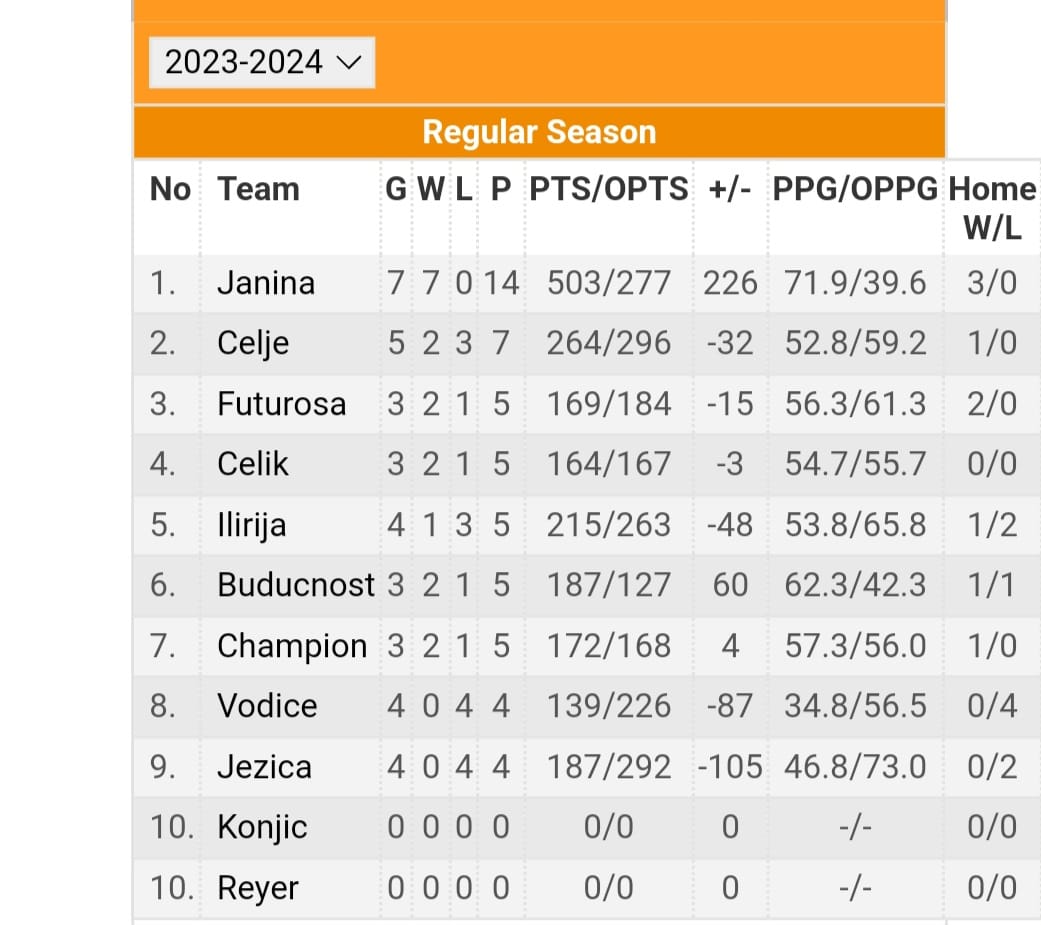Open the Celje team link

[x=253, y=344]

* * *

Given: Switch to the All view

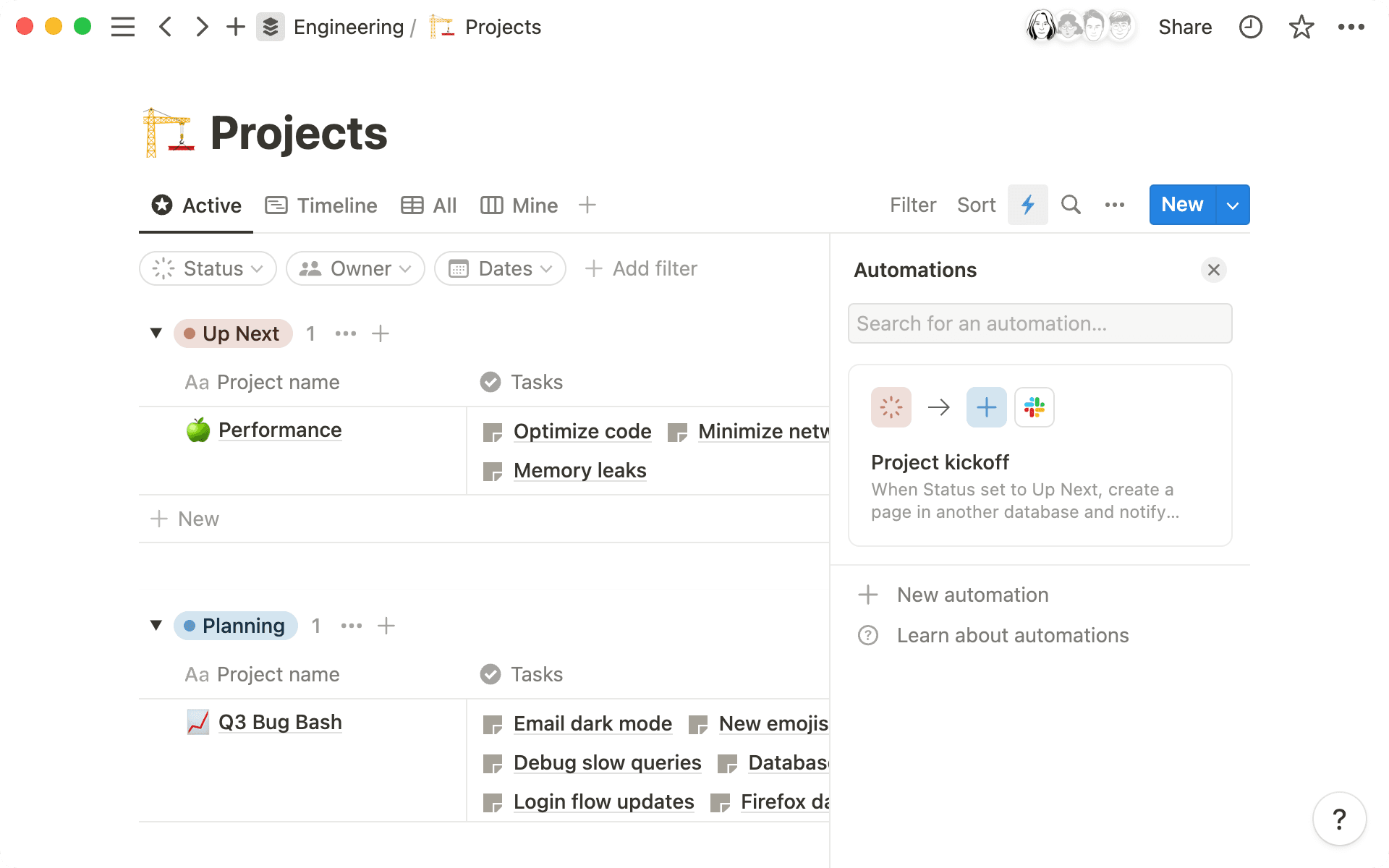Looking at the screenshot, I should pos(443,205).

==

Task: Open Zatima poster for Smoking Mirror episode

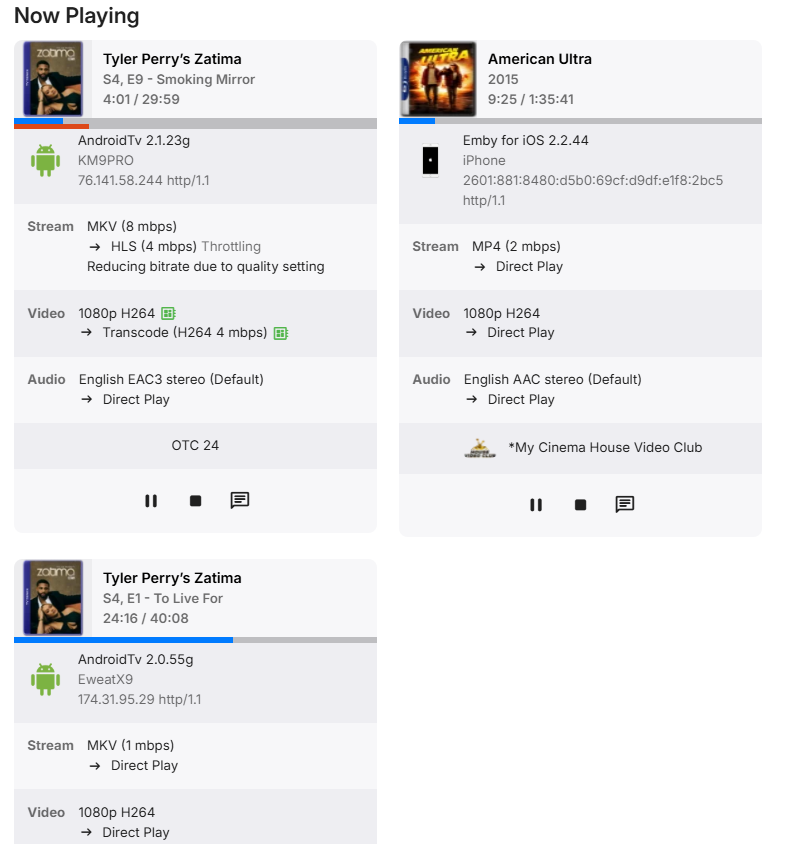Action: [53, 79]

-- What you will do --
Print the lines from the line with "Task: Open Zatima" up to and including the line with "Action: [53, 79]", character for character, leaving out the pictures.

-- Solution --
Task: Open Zatima poster for Smoking Mirror episode

Action: [53, 79]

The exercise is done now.